Reproduce each of the lines below verbatim, preserving their original order and wording.

* BEGIN Records for the exercise *

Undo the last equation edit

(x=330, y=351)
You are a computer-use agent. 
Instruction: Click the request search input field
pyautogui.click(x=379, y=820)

* END Records for the exercise *

#### Exercise output:
Undo the last equation edit

(x=330, y=351)
You are a computer-use agent. 
Instruction: Click the request search input field
pyautogui.click(x=379, y=820)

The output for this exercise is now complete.